Laporan yang resmi diadukan sejak tanggal 7 April 2026 lalu dengan Nomor: TBL/268/IV/2026/Ditreskrimsus ditangani Unit 1 Subdit V Tipidsiber Ditreskrimsus Polda Sultra.
Kuasa Hukum Pelapor, Andriansyah Siregar, S.H berharap agar kasus ini segera dituntaskan, “kami harap agar segera dirampungkan laporan kami, mengingat ini sudah hampir memasuki bulan ketiga prosesnya,” ujar Advokat dari kantor Hukum ARS LAW FIRM ini pada sejumlah media, pada Senin 22/06/2026.

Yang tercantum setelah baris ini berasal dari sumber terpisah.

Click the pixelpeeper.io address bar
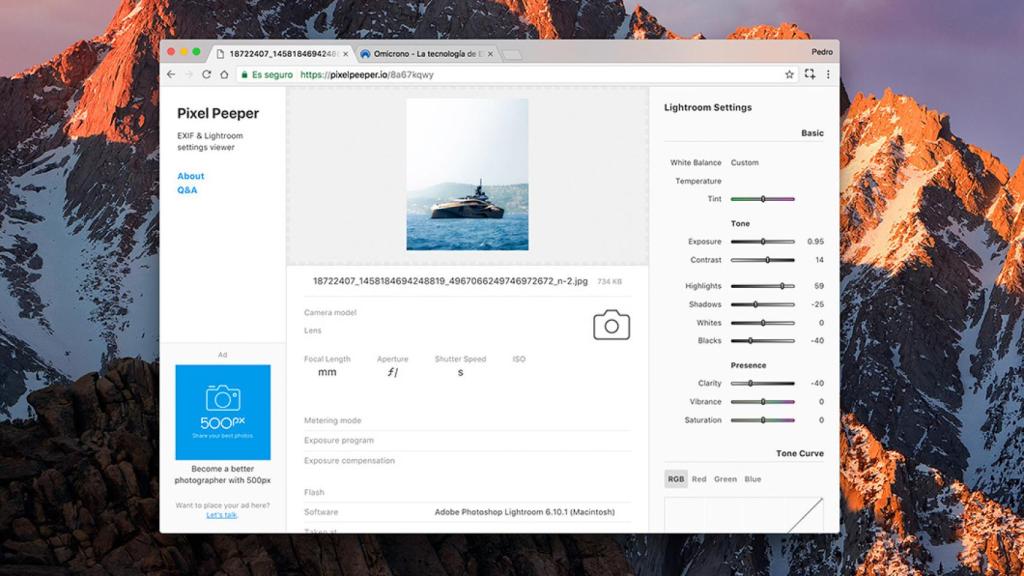1024x576 pixels. (x=500, y=74)
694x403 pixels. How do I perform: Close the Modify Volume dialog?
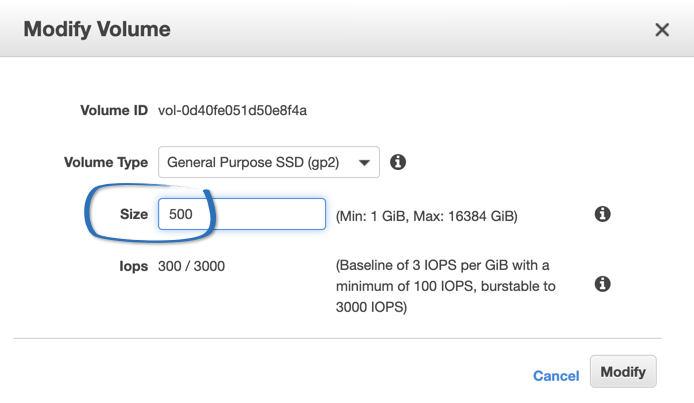point(662,30)
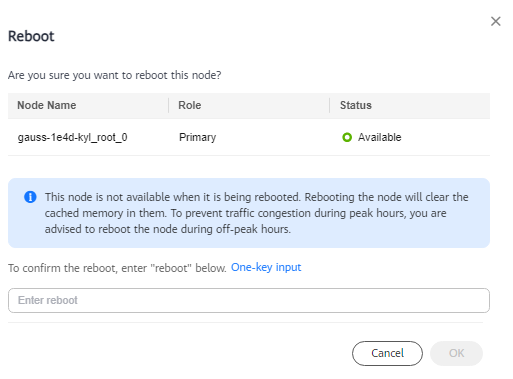Click the off-peak hours warning message
513x379 pixels.
tap(257, 213)
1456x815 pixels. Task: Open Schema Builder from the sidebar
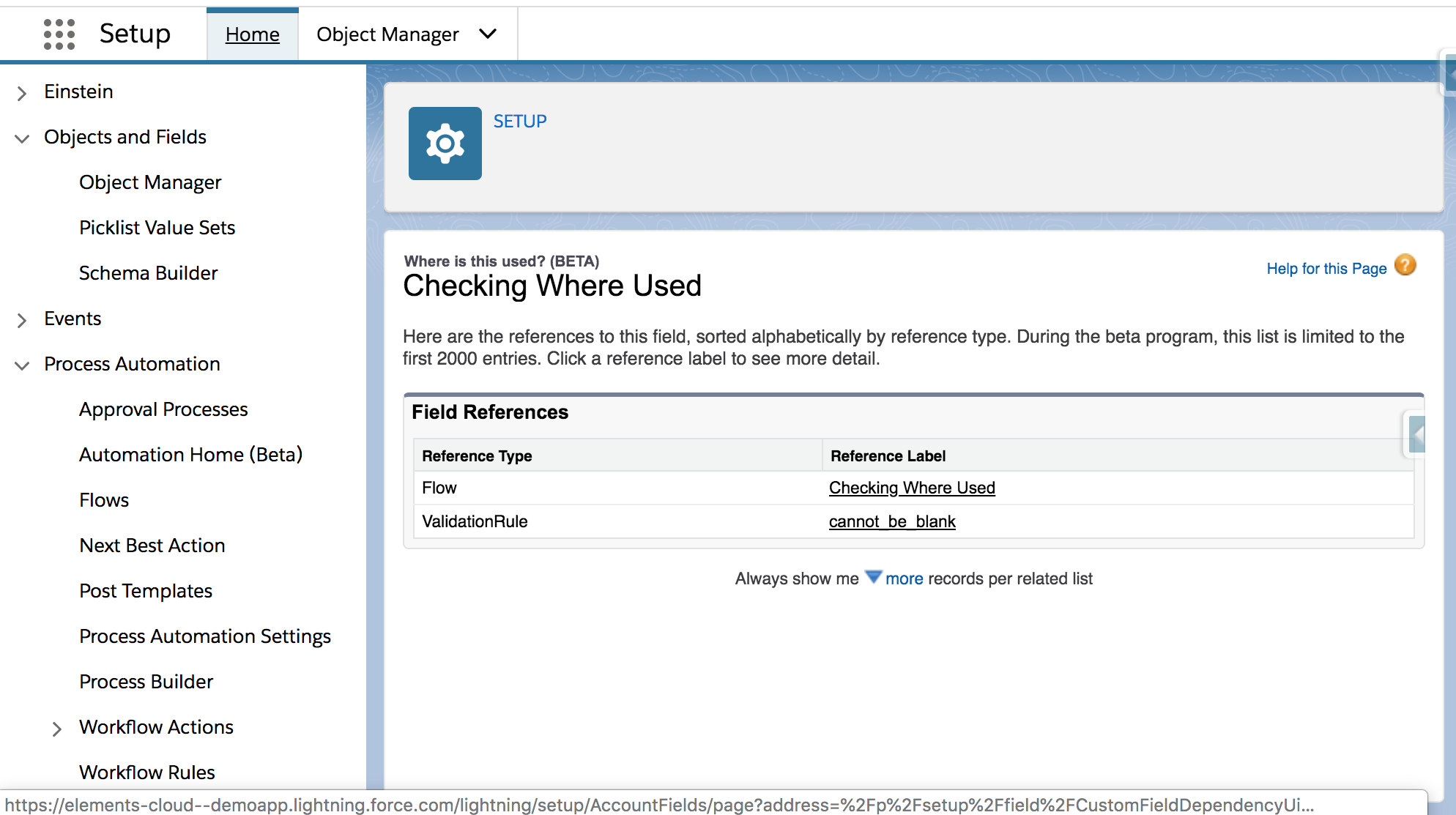(x=148, y=273)
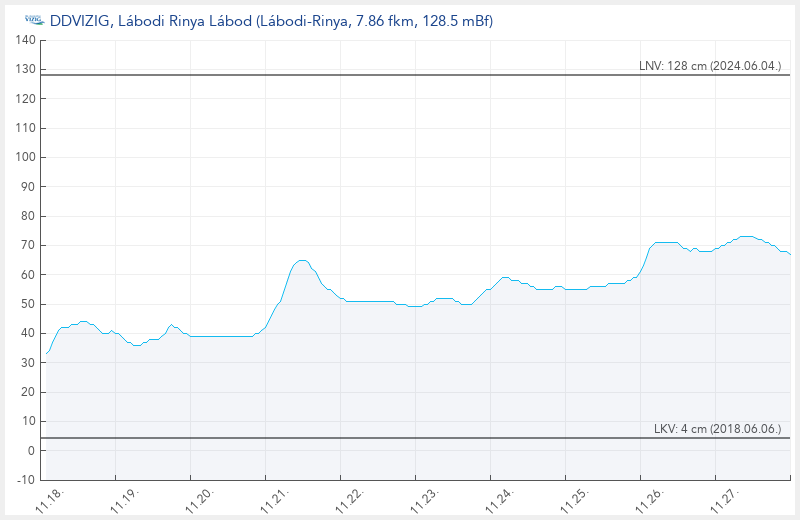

“Klien kami bahkan sudah dimintai BAP tambahan, dan informasi yang kami himpun para terlapor ini sudah diperiksa jadi semestinya harapan kami yah bisa segera diproses naik menjadi Penyidikan mengingat saat ini tahapannya masih penyedikan, sudah hampir tiga bulan ini proses penyelidikannya,” Ujar Andriansyah Siregar.
Dikatakannya, dirinya bersama pemberi kuasa (Yongki.red) hari ini bertandang keruangan peyidik Polda Unit 1 yang menangani laporan tersebut, “pagi tadi kami di Polda Sultra bersama Yongki, informasi yang kami dapat saat ini prosesnya menunggu perampungan untuk dilakukan gelar perkara hasil penyelidikan.” Sambung Andriansyah Siregar.
“Kami juga masih menunggu SP2HP hasil Gelar yang dilakukan oleh penyidik, semoga bisa segera terlaksana,” tuturnya.
Dua orang terlapor kata Advokat muda di Konawe ini, “Dua orang yang dilaporkan oleh klien kami yakni AS dan IL yang diduga melakukan tindak pidana melalui sarana transformasi digital media sosial, saat ini kita masih menunggu hasil penyelidikan dari APH,” katanya.
Kedua orang ini dilaporkan atas dugaan Tindak Pidana sebagaimana diatur dalam KUHP yakni pasal Pasal 433 ayat (1) Setiap Orang yang dengan lisan menyerang kehormatan atau nama baik orang lain dengan cara menuduhkan suatu hal, dengan maksud supaya hal tersebut diketahui umum, dipidana karena pencemaran, dengan pidana penjara paling lama 9 (sembilan) Bulan atau pidana denda paling banyak kategori II. dimana pada ayat berikutnya mengatur (2) Jika perbuatan sebagaimana dimaksud pada ayat (l) dilakukan dengan tulisan atau gambar yang disiarkan, dipertunjukkan, atau ditempelkan di tempat umum, dipidana karena pencemaran tertulis, dengan pidana penjara paling lama I (satu) tahun 6 (enam) Bulan atau pidana denda paling banyak kategori III. Jelas Andriansyah.
“Namun ada pasal berikutnya dimana ancaman pidananya bisa ditambah sebagaimana diatur pada Pasal 441 ayat 1) Ketentuan pidana sebagaimana dimaksud dalam Pasal 433 sampai dengan Pasal 439 dapat ditambah 1/3 (satu per tiga) jika dilakukan dengan sarana teknologi informasi.” beber Kuasa Hukum.
Sekali lagi, tambah Andriansyah Siregar. “Merujuk dari pasal pasal tersebut para terduga pelaku tencam hukuman 2,4 Tahun penjara, Kami berharap gelar hasil penyelidikan bisa segera dilakukan, agar prosesnya dapat ditingkatkan ketahap penyidikan (Sidik.red) dan jika sudah naik tahapannya tentu sudah ada tersangka atas kasus yang dilaporkan klien kami,” Pungkasnya.